§ **Your task**
Exactly the lines from the one with "Click the undo arrow icon in top toolbar" through the end of the records below are needed, minus any pictures.

[Stored records]
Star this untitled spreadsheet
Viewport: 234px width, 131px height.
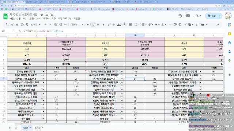tap(42, 15)
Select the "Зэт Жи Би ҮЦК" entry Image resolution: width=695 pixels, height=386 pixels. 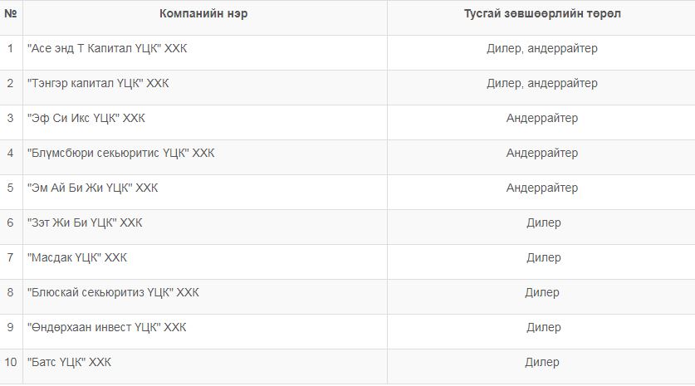click(85, 223)
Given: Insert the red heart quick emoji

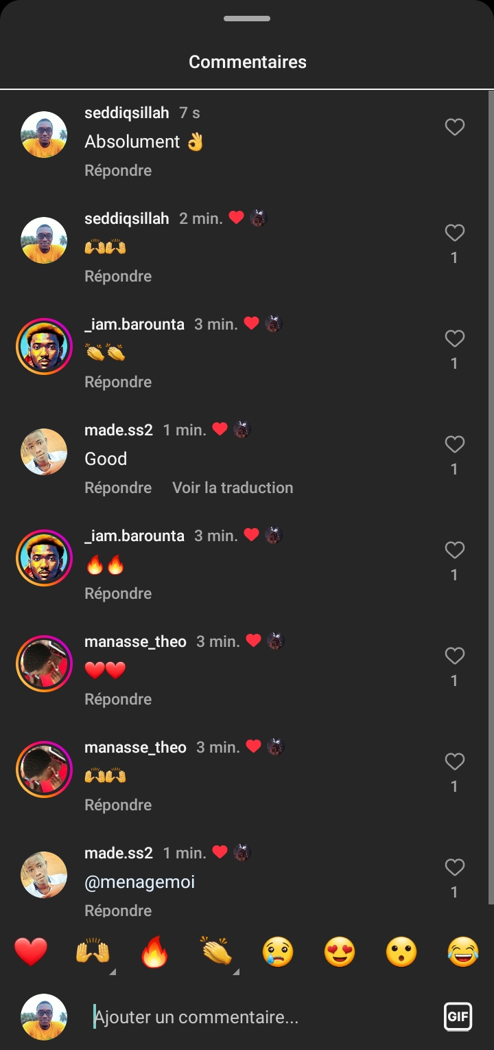Looking at the screenshot, I should pyautogui.click(x=31, y=952).
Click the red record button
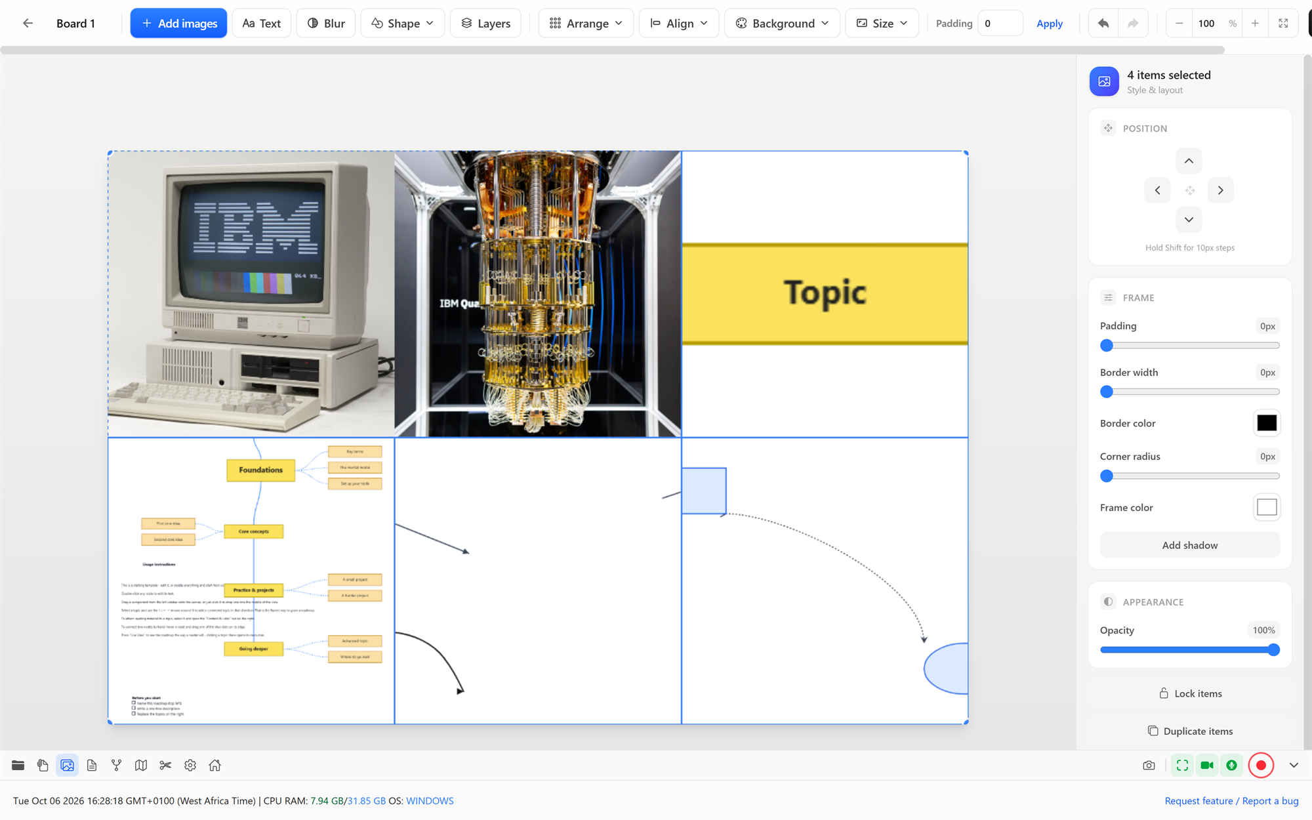This screenshot has height=820, width=1312. pyautogui.click(x=1260, y=765)
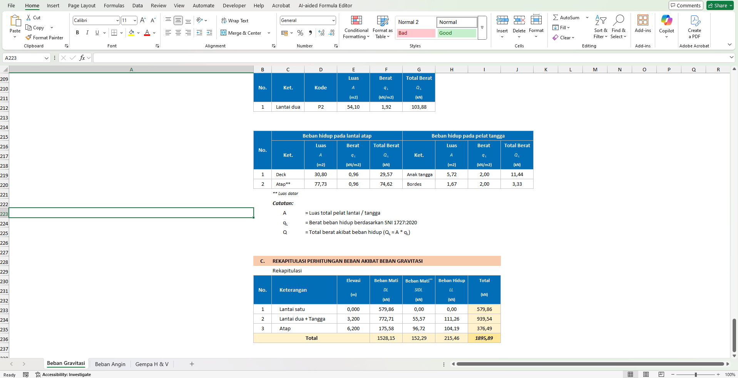Open the Comments pane button
Image resolution: width=738 pixels, height=378 pixels.
tap(686, 5)
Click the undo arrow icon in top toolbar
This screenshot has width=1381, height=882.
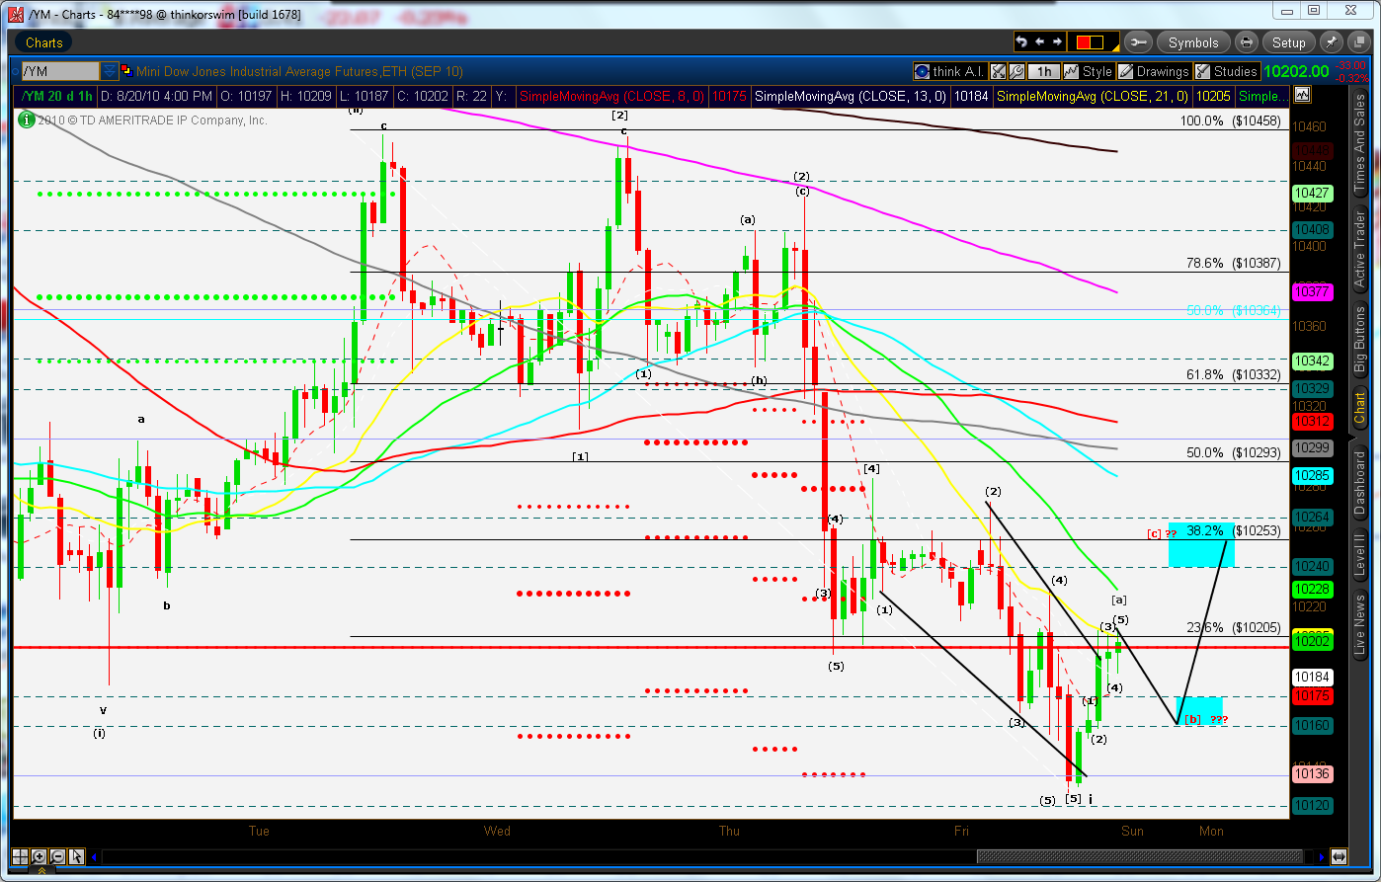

§ **Result**
Click the undo arrow icon in top toolbar
This screenshot has width=1381, height=882.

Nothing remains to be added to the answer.